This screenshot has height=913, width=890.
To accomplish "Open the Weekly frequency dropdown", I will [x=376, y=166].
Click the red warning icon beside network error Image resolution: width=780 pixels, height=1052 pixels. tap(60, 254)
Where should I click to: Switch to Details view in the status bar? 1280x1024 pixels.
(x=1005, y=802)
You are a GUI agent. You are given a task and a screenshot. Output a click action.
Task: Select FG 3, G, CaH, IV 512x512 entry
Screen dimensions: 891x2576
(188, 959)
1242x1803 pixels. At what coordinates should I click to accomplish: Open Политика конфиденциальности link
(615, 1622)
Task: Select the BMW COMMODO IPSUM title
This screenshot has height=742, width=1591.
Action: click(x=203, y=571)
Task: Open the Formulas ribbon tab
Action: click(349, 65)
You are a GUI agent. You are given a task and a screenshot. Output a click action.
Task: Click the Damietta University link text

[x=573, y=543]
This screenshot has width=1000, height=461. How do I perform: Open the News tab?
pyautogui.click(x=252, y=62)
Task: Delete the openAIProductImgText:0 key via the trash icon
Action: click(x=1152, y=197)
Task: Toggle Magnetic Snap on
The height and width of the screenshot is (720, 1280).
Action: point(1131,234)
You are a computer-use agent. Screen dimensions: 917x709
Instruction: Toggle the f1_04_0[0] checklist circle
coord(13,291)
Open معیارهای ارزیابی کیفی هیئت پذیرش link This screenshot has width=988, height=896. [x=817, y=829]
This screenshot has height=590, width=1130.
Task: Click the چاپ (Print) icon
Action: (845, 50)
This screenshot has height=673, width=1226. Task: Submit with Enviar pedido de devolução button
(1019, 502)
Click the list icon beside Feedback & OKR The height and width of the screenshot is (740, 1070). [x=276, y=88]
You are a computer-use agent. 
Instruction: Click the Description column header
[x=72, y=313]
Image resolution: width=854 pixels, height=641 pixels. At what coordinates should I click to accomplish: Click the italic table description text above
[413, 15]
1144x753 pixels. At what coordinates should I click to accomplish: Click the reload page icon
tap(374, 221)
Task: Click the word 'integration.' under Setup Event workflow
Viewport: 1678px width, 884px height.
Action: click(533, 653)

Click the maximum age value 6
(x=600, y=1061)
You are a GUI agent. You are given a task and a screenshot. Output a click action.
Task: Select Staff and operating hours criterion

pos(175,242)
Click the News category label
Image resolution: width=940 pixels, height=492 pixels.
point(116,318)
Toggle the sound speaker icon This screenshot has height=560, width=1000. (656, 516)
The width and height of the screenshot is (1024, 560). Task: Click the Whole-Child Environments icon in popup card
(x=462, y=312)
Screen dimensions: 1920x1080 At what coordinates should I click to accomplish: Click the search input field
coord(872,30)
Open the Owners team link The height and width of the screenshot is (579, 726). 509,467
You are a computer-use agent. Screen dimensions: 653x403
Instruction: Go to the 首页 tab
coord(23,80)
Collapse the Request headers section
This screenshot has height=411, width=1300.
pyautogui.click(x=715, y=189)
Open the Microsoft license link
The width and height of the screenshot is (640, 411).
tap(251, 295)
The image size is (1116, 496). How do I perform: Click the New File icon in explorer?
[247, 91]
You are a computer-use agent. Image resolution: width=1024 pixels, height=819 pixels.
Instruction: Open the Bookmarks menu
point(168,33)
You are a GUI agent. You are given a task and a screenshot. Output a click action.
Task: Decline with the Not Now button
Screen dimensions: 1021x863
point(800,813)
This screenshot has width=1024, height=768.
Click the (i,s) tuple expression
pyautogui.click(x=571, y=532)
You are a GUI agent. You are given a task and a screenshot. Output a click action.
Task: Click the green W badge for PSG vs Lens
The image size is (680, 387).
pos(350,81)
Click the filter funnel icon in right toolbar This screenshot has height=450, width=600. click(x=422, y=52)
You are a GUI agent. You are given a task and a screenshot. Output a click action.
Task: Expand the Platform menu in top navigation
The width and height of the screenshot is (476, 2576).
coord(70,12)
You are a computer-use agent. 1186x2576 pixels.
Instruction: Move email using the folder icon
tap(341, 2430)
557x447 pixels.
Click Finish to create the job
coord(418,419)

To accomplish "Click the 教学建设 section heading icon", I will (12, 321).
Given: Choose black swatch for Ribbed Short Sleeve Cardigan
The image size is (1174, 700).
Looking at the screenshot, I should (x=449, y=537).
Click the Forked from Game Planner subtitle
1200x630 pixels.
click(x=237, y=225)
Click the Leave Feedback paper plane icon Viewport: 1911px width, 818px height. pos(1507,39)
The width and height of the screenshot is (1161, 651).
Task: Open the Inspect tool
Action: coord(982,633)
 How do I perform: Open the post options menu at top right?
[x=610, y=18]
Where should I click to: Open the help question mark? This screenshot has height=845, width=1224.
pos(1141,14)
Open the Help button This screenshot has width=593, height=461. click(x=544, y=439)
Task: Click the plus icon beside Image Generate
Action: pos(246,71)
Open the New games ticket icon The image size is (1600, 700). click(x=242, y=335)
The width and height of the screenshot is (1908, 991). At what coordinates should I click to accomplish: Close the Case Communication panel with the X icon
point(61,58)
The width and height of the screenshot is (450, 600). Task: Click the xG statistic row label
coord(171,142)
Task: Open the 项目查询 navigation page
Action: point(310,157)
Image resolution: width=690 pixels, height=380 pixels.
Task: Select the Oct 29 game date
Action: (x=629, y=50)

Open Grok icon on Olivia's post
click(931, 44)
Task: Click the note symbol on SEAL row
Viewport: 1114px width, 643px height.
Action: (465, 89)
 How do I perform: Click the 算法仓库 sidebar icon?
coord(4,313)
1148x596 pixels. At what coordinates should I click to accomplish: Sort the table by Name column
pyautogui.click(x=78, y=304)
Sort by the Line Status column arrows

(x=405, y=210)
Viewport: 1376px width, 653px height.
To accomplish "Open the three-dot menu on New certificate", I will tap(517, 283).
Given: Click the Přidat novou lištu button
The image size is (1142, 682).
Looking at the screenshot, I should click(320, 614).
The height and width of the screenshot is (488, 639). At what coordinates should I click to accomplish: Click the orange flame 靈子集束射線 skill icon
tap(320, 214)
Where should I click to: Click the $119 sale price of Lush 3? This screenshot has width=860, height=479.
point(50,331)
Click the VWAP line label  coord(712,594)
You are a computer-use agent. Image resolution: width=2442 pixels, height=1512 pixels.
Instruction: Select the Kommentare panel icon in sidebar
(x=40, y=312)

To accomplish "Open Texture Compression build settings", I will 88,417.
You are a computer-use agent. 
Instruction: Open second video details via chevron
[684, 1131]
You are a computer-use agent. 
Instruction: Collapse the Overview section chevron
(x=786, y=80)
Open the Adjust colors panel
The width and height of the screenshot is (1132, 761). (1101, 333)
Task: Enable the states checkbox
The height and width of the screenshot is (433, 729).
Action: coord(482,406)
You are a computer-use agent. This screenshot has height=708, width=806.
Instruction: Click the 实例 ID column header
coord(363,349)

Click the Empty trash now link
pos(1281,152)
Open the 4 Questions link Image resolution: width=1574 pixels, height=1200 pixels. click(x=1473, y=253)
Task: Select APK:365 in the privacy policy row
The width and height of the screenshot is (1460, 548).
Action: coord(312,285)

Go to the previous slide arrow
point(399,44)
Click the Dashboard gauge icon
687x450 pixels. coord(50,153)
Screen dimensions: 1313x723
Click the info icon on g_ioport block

=-=-=-=-=

▶ Try it: For this exercise, please output exactly the lines above starting at the line with "This screenshot has height=411, width=1300." and ending at the line with "Open the New games", ends included.

▶ Task result:
This screenshot has height=411, width=1300.
pyautogui.click(x=715, y=189)
Open the Microsoft license link
The width and height of the screenshot is (640, 411).
tap(251, 295)
The image size is (1116, 496). How do I perform: Click the New File icon in explorer?
[247, 91]
You are a computer-use agent. Image resolution: width=1024 pixels, height=819 pixels.
Instruction: Open the Bookmarks menu
point(168,33)
You are a GUI agent. You are given a task and a screenshot. Output a click action.
Task: Decline with the Not Now button
Screen dimensions: 1021x863
point(800,813)
This screenshot has width=1024, height=768.
Click the (i,s) tuple expression
pyautogui.click(x=571, y=532)
You are a GUI agent. You are given a task and a screenshot. Output a click action.
Task: Click the green W badge for PSG vs Lens
The image size is (680, 387).
pos(350,81)
Click the filter funnel icon in right toolbar This screenshot has height=450, width=600. click(x=422, y=52)
You are a GUI agent. You are given a task and a screenshot. Output a click action.
Task: Expand the Platform menu in top navigation
The width and height of the screenshot is (476, 2576).
coord(70,12)
You are a computer-use agent. 1186x2576 pixels.
Instruction: Move email using the folder icon
tap(341, 2430)
557x447 pixels.
Click Finish to create the job
coord(418,419)

To accomplish "Click the 教学建设 section heading icon", I will (12, 321).
Given: Choose black swatch for Ribbed Short Sleeve Cardigan
The image size is (1174, 700).
Looking at the screenshot, I should (x=449, y=537).
Click the Forked from Game Planner subtitle
1200x630 pixels.
click(x=237, y=225)
Click the Leave Feedback paper plane icon Viewport: 1911px width, 818px height. pos(1507,39)
The width and height of the screenshot is (1161, 651).
Task: Open the Inspect tool
Action: coord(982,633)
 How do I perform: Open the post options menu at top right?
[x=610, y=18]
Where should I click to: Open the help question mark? This screenshot has height=845, width=1224.
pos(1141,14)
Open the Help button This screenshot has width=593, height=461. click(x=544, y=439)
Task: Click the plus icon beside Image Generate
Action: pos(246,71)
Open the New games ticket icon The image size is (1600, 700). click(x=242, y=335)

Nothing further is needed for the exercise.